SANDPOINT — The city has officially endorsed an agreement that could put the historic Sandpoint train depot back in business.
At Wednesday’s council meeting, members approved a letter of agreement between Amtrak and Burlington Northern-Sante Fe Railway Company over the restoration of the depot. While the agreement is still in draft form according to city attorney Scot Campbell, its approval by City Council members is a step in the right direction toward a re-opened and functioning train depot.
Idaho Transportation Department originally supplied $921,664 to Burlington Northern to replace the depot as part of an obligation to keep a regional stop open for Amtrak’s use, according to city engineer Kody Van Dyk. Given the Sandpoint Depot’s dilapidated and inoperable condition and complications from the presence of the Byway, Amtrak officials had resolved to abandon the structure and set up shop elsewhere. Thanks to some persistence from some Sandpoint officials — including an especially diligent effort from Councilwoman Carrie Logan — Amtrak officials were convinced to change their plans and retain the depot’s use.
“Councilwoman Logan deserves applause for all her hard work,” Mayor Marsha Ogilvie said. Meeting attendees were happy to act upon the suggestion.
According to the agreement between the involved organizations, Burlington Northern will transfer the ITD funds to Amtrak. At that point, the two entities will amend their lease agreements to affect the building, existing platform and a space allotted for a new platform.

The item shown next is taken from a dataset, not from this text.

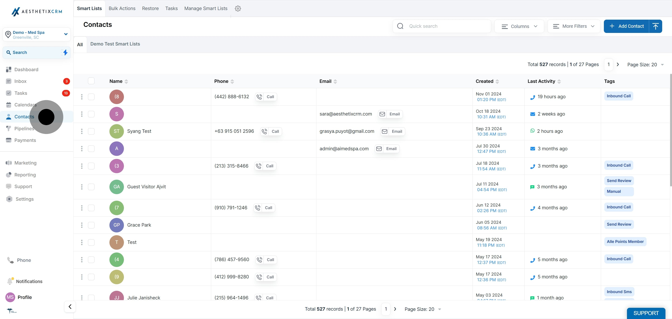This screenshot has width=672, height=319.
Task: Check the checkbox on Grace Park's row
Action: tap(91, 225)
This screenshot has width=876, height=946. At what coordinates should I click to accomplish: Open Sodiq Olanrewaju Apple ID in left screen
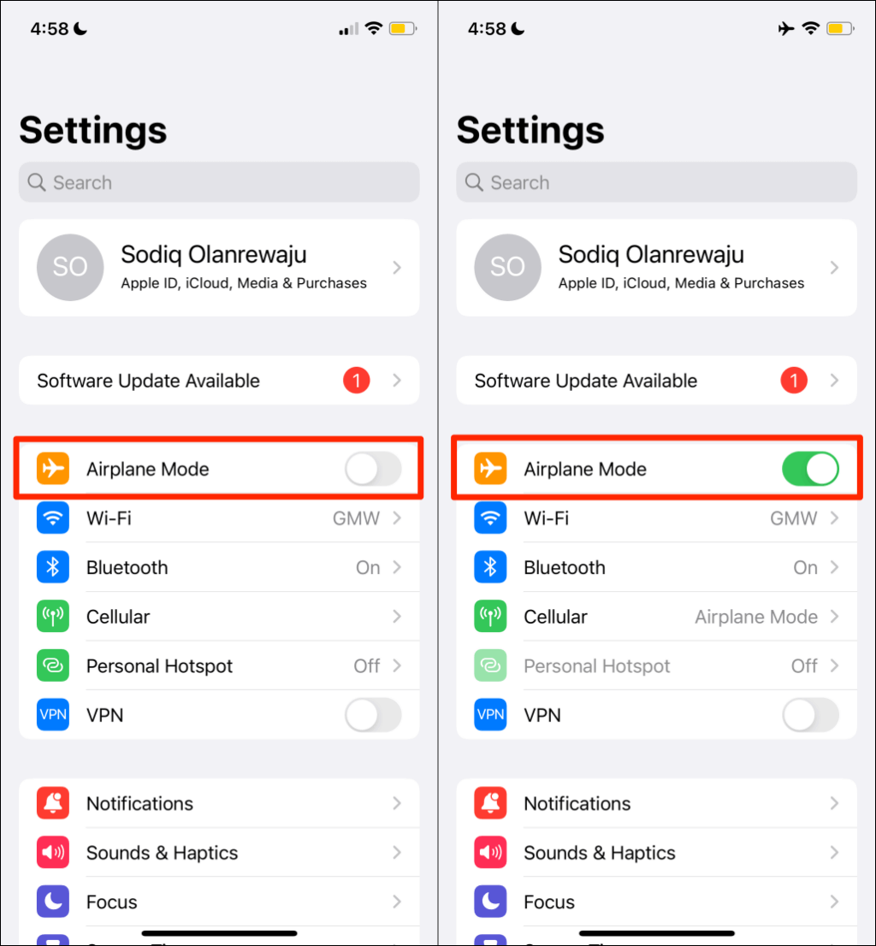click(219, 267)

With all the legalities accounted for, Amtrak can then begin work, which may include renovations to the existing building and construction of a new platform, parking facilities and other passenger rail improvements. In respect to the new platform, money for its reconstruction will come from federal ADA funds, Van Dyk said.

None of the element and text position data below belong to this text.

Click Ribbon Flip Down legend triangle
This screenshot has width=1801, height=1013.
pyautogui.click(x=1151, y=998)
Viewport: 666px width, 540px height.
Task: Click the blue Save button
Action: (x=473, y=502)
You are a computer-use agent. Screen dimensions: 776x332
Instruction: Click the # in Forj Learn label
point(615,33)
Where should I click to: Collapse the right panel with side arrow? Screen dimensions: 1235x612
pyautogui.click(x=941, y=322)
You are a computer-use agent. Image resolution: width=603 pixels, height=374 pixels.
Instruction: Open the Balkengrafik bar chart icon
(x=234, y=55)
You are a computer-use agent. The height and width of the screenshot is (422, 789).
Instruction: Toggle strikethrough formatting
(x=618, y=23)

Councilman Aaron Qualls also suggested that the time was right to improve pedestrian way-finding, given the train fatality that occurred in late December. Amtrak director of government affairs Robert Eaton replied that way-finding signs are available to the city free of charge.
“I think that part of the problem that led to that tragedy was the poor way-finding and pedestrian route that led up to the depot,” Qualls said.